◆ Records for this exercise

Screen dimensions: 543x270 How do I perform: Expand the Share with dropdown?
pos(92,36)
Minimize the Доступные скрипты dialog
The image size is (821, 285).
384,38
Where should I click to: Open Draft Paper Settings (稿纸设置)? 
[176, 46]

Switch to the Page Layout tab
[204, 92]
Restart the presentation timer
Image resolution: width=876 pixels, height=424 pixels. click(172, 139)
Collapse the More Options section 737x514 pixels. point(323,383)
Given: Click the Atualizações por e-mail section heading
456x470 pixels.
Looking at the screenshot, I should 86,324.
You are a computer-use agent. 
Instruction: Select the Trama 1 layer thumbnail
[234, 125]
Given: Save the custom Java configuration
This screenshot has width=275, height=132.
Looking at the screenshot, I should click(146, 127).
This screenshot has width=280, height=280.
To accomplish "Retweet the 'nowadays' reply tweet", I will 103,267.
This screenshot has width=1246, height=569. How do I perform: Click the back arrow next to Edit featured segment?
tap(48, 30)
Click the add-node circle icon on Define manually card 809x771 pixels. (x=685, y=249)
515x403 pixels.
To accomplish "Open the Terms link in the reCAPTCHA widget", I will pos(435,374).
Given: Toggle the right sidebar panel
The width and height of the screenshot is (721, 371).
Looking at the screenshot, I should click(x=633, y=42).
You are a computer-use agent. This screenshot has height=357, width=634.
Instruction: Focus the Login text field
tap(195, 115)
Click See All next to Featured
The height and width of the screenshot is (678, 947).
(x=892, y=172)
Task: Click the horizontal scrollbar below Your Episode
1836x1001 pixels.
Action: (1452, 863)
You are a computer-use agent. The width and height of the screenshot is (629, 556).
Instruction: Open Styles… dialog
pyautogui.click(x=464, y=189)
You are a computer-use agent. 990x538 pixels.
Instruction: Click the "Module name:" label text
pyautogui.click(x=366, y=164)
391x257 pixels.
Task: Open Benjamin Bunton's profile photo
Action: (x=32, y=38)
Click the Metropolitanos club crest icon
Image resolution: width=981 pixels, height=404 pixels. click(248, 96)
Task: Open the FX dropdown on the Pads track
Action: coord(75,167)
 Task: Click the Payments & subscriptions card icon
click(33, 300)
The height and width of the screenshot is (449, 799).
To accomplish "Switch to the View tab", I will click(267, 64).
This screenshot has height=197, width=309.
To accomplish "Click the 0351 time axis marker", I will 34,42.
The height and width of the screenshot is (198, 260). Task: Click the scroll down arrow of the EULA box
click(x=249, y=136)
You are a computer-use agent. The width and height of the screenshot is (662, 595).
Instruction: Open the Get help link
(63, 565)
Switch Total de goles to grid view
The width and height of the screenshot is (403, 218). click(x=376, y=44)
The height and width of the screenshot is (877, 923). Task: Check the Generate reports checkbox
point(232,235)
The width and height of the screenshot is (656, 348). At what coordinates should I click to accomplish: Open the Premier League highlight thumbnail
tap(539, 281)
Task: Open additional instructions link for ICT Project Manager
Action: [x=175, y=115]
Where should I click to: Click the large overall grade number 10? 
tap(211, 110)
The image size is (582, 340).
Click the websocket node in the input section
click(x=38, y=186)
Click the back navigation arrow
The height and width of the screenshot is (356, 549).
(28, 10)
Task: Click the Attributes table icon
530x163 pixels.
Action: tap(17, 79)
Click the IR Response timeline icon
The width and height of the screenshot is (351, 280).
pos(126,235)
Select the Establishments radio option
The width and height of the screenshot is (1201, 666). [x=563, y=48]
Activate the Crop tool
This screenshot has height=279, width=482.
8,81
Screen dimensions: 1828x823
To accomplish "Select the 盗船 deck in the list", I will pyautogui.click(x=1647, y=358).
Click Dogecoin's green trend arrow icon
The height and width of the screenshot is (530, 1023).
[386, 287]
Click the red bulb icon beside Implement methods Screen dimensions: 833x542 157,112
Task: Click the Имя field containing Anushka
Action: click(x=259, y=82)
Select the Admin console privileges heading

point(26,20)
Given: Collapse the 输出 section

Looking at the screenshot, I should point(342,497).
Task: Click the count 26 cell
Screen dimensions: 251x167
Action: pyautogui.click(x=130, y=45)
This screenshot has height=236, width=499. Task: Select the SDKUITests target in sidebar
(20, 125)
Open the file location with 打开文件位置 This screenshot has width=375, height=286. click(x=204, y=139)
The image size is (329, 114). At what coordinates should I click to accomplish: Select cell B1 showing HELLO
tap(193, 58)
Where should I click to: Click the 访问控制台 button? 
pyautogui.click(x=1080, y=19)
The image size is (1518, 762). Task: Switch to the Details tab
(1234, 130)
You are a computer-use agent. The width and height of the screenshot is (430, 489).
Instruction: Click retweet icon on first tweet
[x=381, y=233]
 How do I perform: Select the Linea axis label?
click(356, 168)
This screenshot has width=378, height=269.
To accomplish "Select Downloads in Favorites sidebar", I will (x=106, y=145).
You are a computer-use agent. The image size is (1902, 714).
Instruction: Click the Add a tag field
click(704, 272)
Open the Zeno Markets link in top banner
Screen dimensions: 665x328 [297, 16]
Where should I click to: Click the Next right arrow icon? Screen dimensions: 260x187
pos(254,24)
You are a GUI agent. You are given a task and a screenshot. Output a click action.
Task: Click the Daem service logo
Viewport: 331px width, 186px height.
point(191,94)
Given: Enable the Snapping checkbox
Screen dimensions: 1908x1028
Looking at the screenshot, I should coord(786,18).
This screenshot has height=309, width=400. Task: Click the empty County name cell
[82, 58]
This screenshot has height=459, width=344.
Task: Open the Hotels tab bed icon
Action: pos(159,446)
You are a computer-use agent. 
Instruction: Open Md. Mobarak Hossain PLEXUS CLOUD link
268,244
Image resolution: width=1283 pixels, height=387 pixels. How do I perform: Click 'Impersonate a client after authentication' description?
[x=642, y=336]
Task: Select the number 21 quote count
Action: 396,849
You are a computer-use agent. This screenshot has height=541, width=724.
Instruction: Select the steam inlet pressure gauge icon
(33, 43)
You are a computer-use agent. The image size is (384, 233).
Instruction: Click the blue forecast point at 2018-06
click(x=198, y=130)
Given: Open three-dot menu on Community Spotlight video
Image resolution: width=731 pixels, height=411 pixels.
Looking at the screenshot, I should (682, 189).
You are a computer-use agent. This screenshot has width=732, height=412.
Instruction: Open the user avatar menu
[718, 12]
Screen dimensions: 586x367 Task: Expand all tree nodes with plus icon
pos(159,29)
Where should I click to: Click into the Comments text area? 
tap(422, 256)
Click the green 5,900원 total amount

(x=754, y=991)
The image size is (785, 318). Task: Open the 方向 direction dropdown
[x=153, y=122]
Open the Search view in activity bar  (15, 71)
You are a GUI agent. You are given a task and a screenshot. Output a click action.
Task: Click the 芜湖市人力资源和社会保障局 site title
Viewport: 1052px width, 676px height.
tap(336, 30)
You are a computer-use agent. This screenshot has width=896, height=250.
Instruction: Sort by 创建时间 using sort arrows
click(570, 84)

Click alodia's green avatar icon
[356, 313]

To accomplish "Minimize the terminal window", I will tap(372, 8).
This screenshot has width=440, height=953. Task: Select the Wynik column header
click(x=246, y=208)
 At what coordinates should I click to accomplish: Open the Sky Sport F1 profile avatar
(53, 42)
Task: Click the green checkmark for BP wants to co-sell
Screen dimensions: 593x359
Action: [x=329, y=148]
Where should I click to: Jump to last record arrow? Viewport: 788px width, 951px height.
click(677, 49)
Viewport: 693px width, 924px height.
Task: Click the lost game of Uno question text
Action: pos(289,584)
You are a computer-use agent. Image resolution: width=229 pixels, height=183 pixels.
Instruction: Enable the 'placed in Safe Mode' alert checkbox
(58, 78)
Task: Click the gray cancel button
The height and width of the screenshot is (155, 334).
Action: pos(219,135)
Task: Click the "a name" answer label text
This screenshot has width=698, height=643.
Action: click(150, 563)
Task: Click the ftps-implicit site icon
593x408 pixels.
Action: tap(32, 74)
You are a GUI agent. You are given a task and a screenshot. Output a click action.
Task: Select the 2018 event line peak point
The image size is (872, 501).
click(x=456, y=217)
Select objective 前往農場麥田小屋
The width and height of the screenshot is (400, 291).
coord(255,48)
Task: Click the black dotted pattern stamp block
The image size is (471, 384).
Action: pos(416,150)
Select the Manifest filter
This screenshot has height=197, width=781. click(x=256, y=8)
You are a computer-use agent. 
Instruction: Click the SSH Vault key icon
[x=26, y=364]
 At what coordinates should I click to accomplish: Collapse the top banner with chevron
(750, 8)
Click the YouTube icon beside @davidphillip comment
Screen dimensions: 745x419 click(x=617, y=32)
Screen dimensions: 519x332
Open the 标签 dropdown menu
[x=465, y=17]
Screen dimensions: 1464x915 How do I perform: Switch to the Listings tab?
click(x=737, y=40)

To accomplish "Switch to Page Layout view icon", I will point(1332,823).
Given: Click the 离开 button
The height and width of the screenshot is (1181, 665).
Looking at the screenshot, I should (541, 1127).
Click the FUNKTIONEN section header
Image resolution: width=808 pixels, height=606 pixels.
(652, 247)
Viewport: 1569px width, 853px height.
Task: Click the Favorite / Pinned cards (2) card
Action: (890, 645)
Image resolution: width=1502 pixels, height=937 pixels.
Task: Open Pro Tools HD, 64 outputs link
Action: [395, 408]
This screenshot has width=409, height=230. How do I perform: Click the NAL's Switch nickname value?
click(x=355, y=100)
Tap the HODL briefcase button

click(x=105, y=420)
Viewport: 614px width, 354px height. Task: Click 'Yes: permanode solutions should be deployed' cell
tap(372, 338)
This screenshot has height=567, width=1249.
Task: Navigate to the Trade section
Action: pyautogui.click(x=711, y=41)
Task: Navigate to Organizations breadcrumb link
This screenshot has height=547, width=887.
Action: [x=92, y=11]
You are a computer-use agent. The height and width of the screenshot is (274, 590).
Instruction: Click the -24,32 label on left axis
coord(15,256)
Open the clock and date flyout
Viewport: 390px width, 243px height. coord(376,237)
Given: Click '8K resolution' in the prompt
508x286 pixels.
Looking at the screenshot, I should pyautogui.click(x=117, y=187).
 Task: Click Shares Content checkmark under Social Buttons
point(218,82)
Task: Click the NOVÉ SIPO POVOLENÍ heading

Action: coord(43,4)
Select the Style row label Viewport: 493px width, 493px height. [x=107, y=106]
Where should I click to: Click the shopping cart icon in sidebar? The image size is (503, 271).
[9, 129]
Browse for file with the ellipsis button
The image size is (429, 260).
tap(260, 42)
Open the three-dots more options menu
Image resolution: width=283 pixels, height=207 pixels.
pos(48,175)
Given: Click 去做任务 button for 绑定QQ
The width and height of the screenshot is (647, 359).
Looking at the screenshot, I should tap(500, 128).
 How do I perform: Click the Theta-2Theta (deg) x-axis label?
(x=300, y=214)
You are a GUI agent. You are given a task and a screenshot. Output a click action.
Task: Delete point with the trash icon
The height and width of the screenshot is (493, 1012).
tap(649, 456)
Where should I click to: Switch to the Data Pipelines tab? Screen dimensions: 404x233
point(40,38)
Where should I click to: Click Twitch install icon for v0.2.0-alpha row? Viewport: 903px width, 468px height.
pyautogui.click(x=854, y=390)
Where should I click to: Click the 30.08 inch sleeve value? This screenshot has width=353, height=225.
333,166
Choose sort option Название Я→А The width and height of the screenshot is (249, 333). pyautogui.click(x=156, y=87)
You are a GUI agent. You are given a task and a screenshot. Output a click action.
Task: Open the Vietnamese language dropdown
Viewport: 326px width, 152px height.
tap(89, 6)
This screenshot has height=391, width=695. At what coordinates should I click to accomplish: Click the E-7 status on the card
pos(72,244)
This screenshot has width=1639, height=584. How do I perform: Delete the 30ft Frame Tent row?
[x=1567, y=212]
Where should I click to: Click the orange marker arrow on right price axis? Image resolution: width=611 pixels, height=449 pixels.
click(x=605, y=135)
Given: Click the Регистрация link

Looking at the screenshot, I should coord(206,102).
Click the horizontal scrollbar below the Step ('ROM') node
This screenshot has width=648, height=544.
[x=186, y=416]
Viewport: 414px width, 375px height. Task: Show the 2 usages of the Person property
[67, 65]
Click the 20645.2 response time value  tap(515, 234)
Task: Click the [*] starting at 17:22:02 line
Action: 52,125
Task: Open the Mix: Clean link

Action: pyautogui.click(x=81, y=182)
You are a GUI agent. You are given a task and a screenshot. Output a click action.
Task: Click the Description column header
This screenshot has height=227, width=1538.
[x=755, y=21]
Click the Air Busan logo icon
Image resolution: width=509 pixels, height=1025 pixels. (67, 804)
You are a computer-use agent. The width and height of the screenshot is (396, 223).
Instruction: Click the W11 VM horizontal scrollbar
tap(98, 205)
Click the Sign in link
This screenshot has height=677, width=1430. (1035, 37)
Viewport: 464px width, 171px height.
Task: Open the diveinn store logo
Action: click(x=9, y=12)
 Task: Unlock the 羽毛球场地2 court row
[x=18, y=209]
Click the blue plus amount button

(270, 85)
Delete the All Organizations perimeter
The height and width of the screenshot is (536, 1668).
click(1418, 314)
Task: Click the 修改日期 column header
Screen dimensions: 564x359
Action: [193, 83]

◆ Do this
Can you repeat the lines from the one with "Task: Click the Attributes table icon" up to and including the one with "pos(126,235)", replacing "Attributes table" with "Layers panel" and leaving everything else the same?

◆ Correct answer
Task: Click the Layers panel icon
530x163 pixels.
Action: tap(17, 79)
Click the IR Response timeline icon
The width and height of the screenshot is (351, 280).
pos(126,235)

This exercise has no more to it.